If a line in the material below holds the string "right", tally it, then give the tally alone.

##### DATA #####

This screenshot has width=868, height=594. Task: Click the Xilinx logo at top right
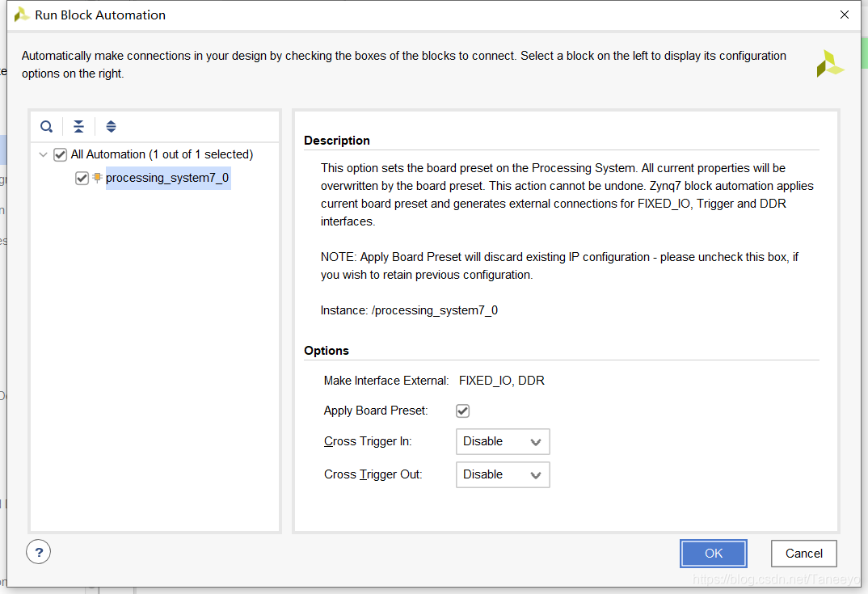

#####
##### DATA #####

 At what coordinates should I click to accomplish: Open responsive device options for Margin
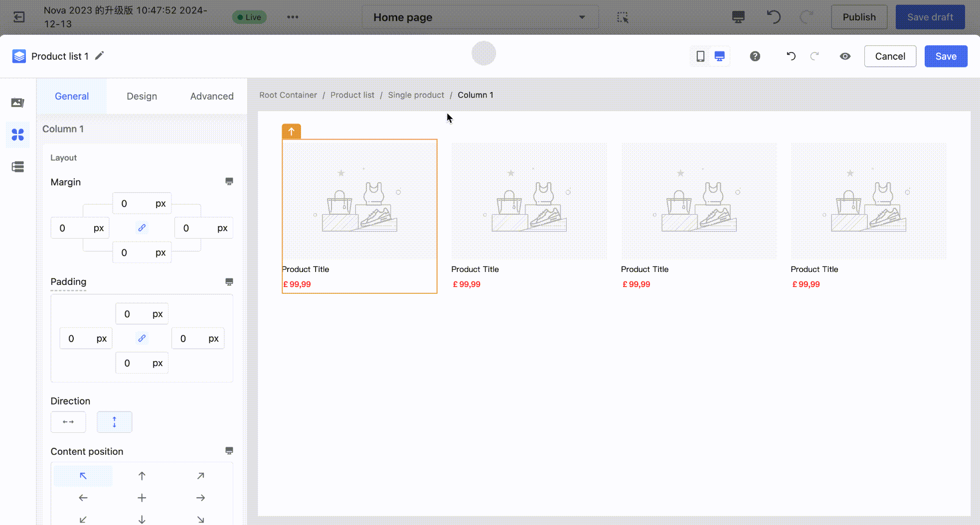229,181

#####
##### DATA #####

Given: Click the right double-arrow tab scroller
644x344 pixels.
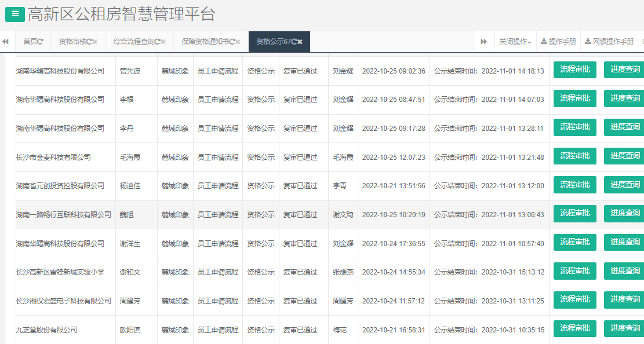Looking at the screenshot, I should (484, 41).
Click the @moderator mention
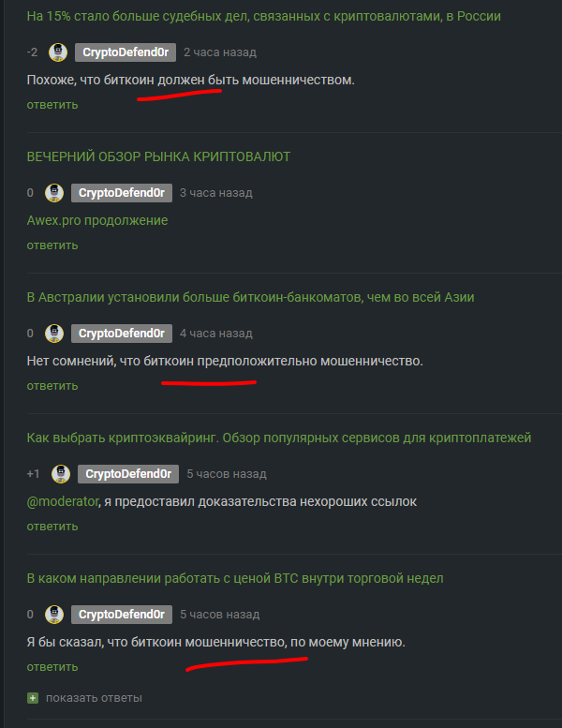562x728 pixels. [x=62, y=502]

#####

> _ANSWER SECTION_
2